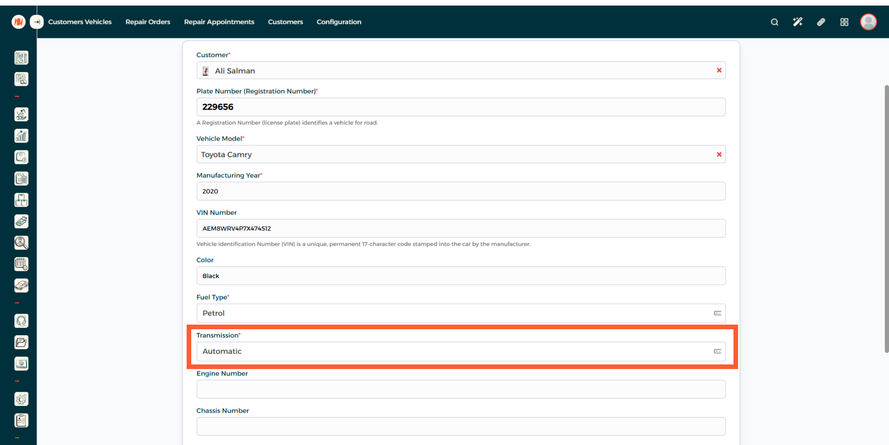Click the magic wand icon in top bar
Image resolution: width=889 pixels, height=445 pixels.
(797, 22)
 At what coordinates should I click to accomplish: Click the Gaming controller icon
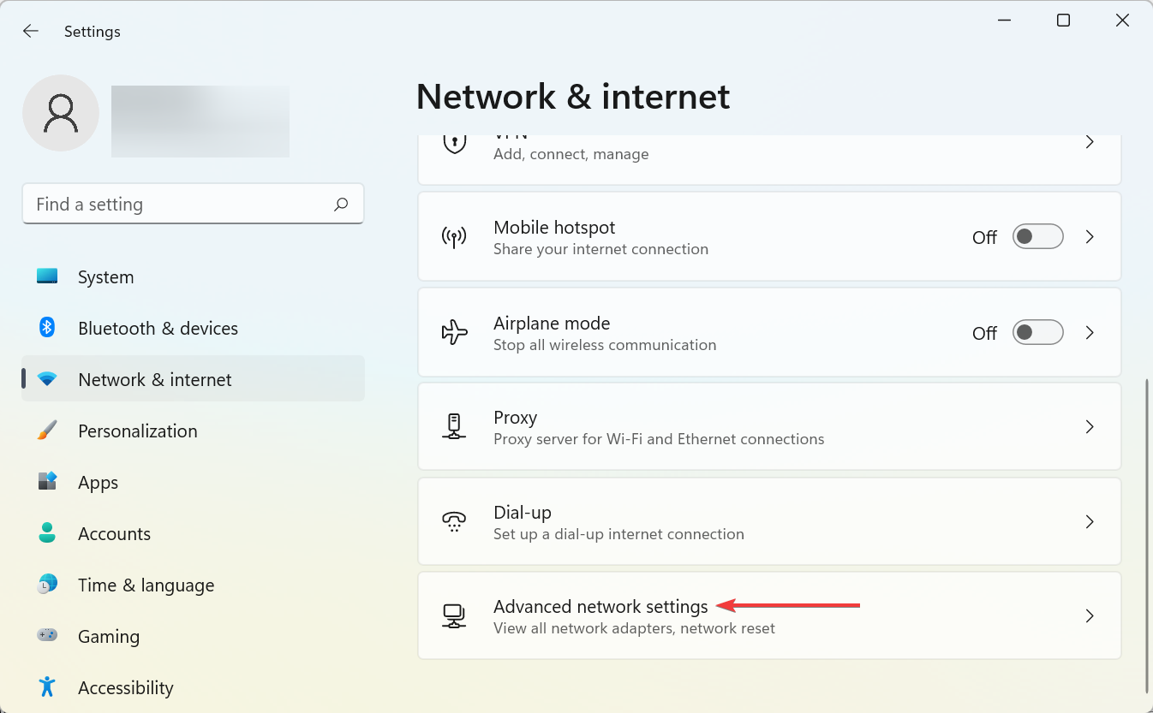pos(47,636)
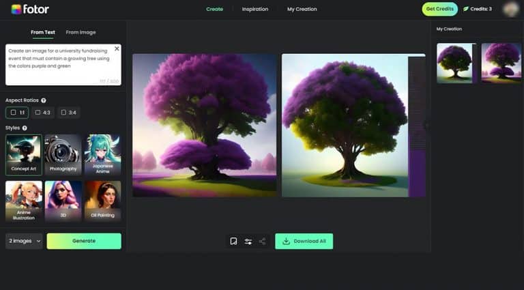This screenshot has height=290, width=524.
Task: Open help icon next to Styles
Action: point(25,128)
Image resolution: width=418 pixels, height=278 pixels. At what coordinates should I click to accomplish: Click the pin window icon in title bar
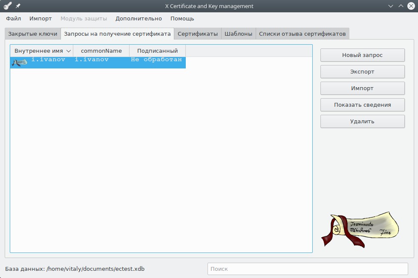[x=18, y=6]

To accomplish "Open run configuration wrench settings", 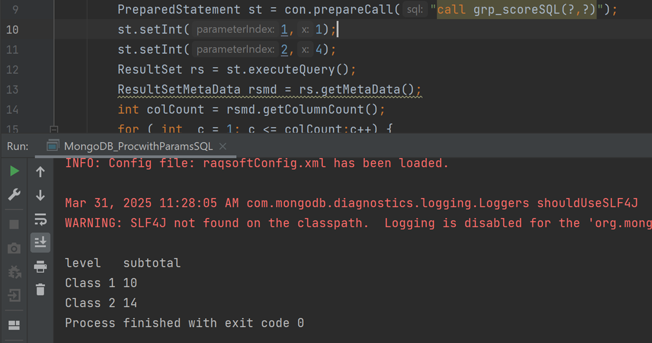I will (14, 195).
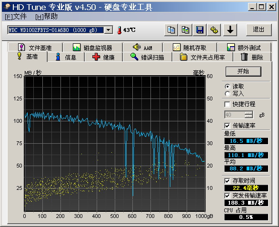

* * *

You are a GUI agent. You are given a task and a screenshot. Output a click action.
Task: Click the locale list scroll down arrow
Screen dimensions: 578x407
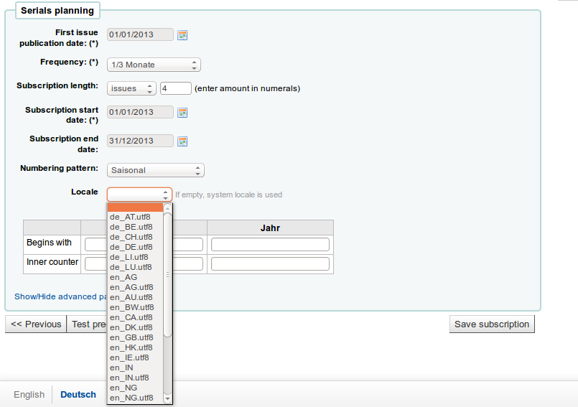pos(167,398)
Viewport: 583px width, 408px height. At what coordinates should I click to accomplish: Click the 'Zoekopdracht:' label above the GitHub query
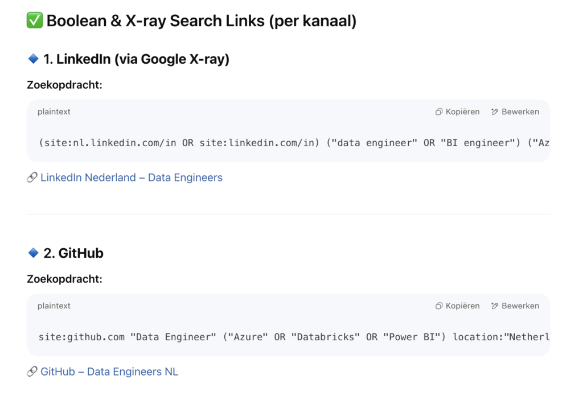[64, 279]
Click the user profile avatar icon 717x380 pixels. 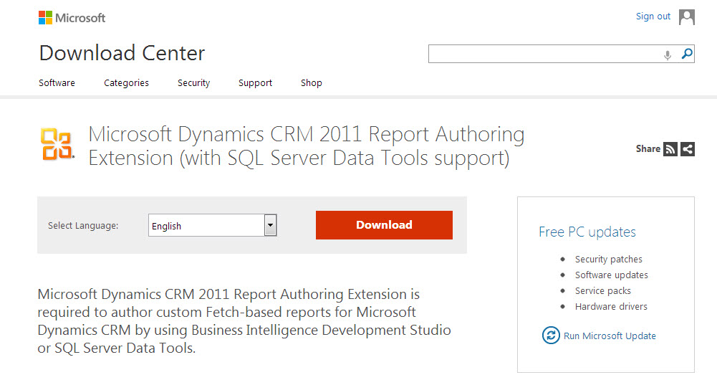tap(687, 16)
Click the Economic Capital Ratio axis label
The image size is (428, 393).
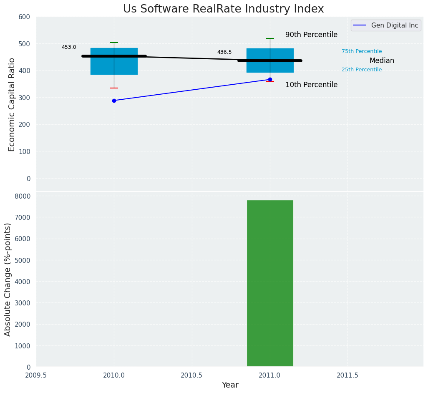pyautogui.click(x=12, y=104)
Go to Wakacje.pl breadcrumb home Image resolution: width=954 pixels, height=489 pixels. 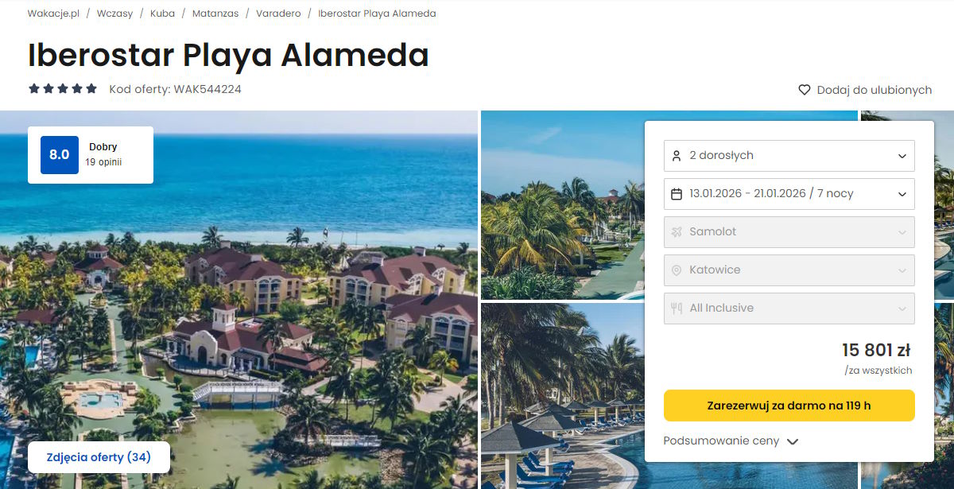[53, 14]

---

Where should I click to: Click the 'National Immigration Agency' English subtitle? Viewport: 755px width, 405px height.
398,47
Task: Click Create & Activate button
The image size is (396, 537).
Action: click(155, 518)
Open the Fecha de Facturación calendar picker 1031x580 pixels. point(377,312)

TASK –
Every line above from the line with "The image size is (396, 537)." to the line with "Open the Fecha", inclusive, must be returned exactly; no other line belongs in the reply.

ANSWER TO THE EXERCISE –
The image size is (396, 537).
Action: click(155, 518)
Open the Fecha de Facturación calendar picker 1031x580 pixels. point(377,312)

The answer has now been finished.